Clinical and angiographic characteristics of coronary artery ectasia and its correlation with high-sensitivity c-reactive protein and serum uric acid

Abstract

Introduction: The most plausible factor for coronary artery ectasia (CAE), a subset of coronary artery disease (CAD), is extensive inflammation. High-sensitivity C-reactive protein (hs-CRP) and serum uric acid (sUA) are well known markers of inflammation. Most of the previous studies (done in the Western population and of Middle East Asia) evaluated their role individually as a marker of inflammation in CAD. We aimed to investigate the possible association of isolated CAE with inflammation as assessed by the hs-CRP and sUA levels and check whether the inflammatory hypothesis holds good in the south Asian population. Materials and Methods: Patients admitted for coronary angiography with age ≥30 years were evaluated. Patients with both CAE and CAD were excluded. A total of 60 patients were studied. Patients with isolated CAE (30) were compared with an equal number of patients with obstructive CAD (30) and their clinical profile was studied. The hs-CRP, sUA, and novel inflammatory markers such as neutrophil–lymphocyte ratio (NLR), mean platelet volume (MPV), and red cell distribution width (RDW) were compared between the groups. Results: Of the 60 patients studied, males were 56% in the isolated CAE group and 50% in the obstructive CAD group. The hs-CRP (2.39 ± 0.41 vs. 1.41 ± 0.29, P < 0.001) and sUA levels (6.46 ± 0.58 vs. 5.36 ± 0.40, P < 0.001) were significantly elevated in the isolated CAE group compared to the obstructive CAD group.

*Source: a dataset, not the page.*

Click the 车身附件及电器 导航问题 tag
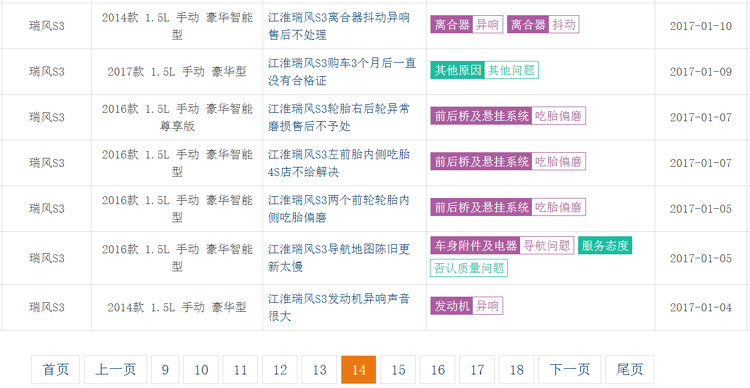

Among the novel inflammatory markers, the NLR (3.98 ± 0.42 vs. 2.91 ± 0.30, P < 0.001) and RDW (12.69 ± 0.27 vs. 12.13 ± 0.48, P < 0.001) were significantly higher in the CAE group compared to obstructive CAD group, whereas the MPV did not have a statistically significant difference (9.5 ± 0.98 vs. 9.6 ± 1.08, P = 0.525). Conclusion: The inflammatory etiology of CAE was supported by an elevated hs-CRP, sUA, and other novel inflammatory markers compared to the atherosclerotic obstructive CAD group.